*** Passage to read
1

The Wikipedia page about quantiles describes two approaches to the definition of quantiles: population quantiles, and sample quantiles. The section on sample quantiles lists nine different flavors of sample quantiles together with the formulas used to calculate them.

Are the various sample quantile formulas consistent with the definition of population quantiles?

I'll explain what I mean by that. According to the definition of population quantiles, given a distribution and a number $0 < p < 1$ there may be an entire interval $I \subseteq \mathbb{R}$ each of whose members is a $p$-quantile of the distribution.

For example, consider the finite uniform distribution on the set $\{1,2,3,4\}$, which assigns each of these four numbers the probability $\frac{1}{4}$. Call this distribution $P$. Then any number in the closed interval $[2,3]$ is a $\frac{1}{2}$-quantile (aka a median) of this distribution, per the definition of population quantiles, because the numbers $x \in [2,3]$ are precisely those numbers satisfying

$$ P\big((-\infty,x)\big)\leq \frac{1}{2}, $$

$$ P\big((-\infty,x]\big)\geq \frac{1}{2}. $$

My question is, then, whether each of the nine numbers calculated as $p$-sample quantiles always belongs to interval of $p$-population quantiles.

In other words, does each of the nine sample quantile formulas return a value from the corresponding population quantile interval?

* I'm mostly interested in distributions with finite support (such as the one in the example above).
******
*** Information provided
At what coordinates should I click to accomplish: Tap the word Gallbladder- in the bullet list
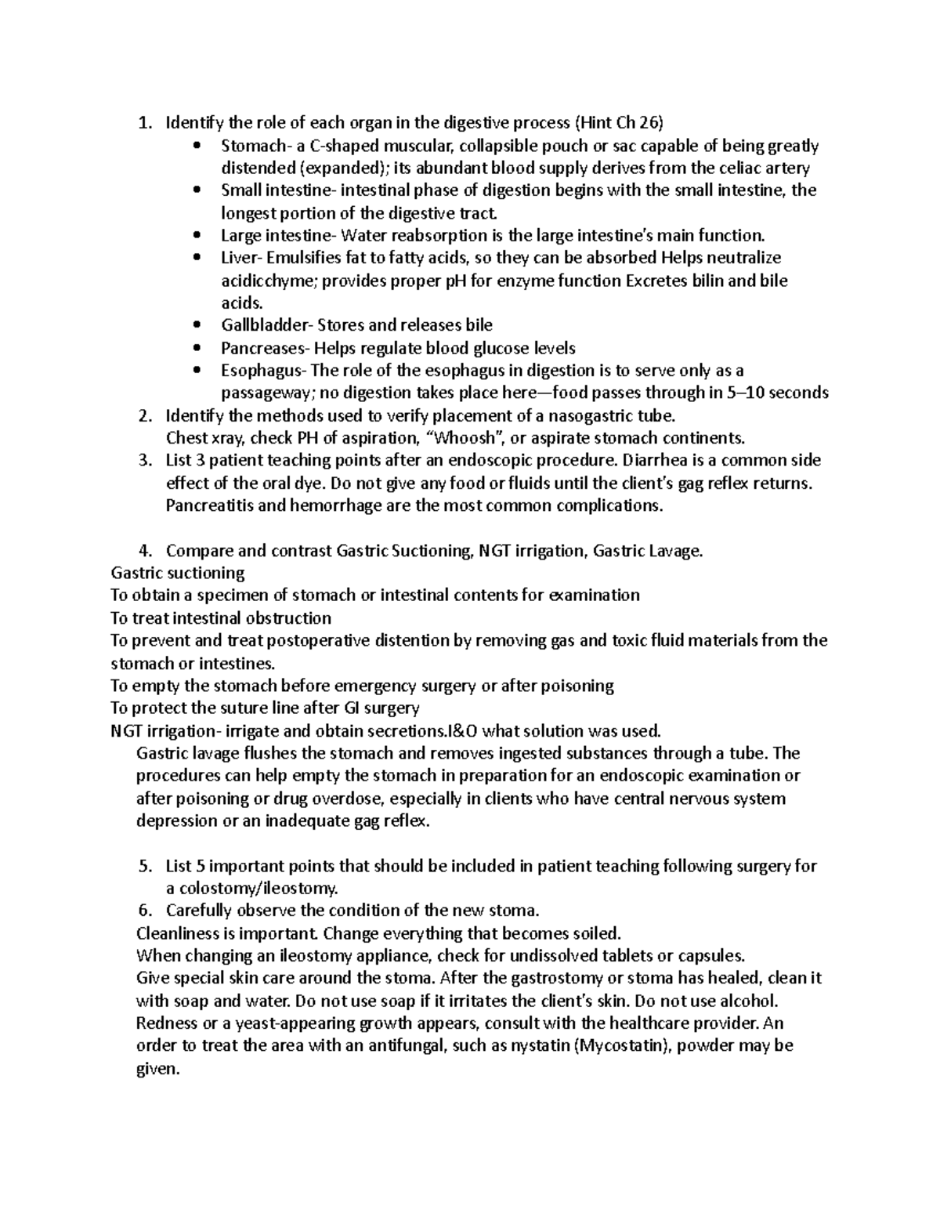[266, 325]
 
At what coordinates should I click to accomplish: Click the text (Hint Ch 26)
******
**Stated exercise**
Can you write out the full quantiles post word for word? Work from the quantiles post alone, not from the lines.

**Exercise answer**
1

The Wikipedia page about quantiles describes two approaches to the definition of quantiles: population quantiles, and sample quantiles. The section on sample quantiles lists nine different flavors of sample quantiles together with the formulas used to calculate them.

Are the various sample quantile formulas consistent with the definition of population quantiles?

I'll explain what I mean by that. According to the definition of population quantiles, given a distribution and a number $0 < p < 1$ there may be an entire interval $I \subseteq \mathbb{R}$ each of whose members is a $p$-quantile of the distribution.

For example, consider the finite uniform distribution on the set $\{1,2,3,4\}$, which assigns each of these four numbers the probability $\frac{1}{4}$. Call this distribution $P$. Then any number in the closed interval $[2,3]$ is a $\frac{1}{2}$-quantile (aka a median) of this distribution, per the definition of population quantiles, because the numbers $x \in [2,3]$ are precisely those numbers satisfying

$$ P\big((-\infty,x)\big)\leq \frac{1}{2}, $$

$$ P\big((-\infty,x]\big)\geq \frac{1}{2}. $$

My question is, then, whether each of the nine numbers calculated as $p$-sample quantiles always belongs to interval of $p$-population quantiles.

In other words, does each of the nine sample quantile formulas return a value from the corresponding population quantile interval?

* I'm mostly interested in distributions with finite support (such as the one in the example above).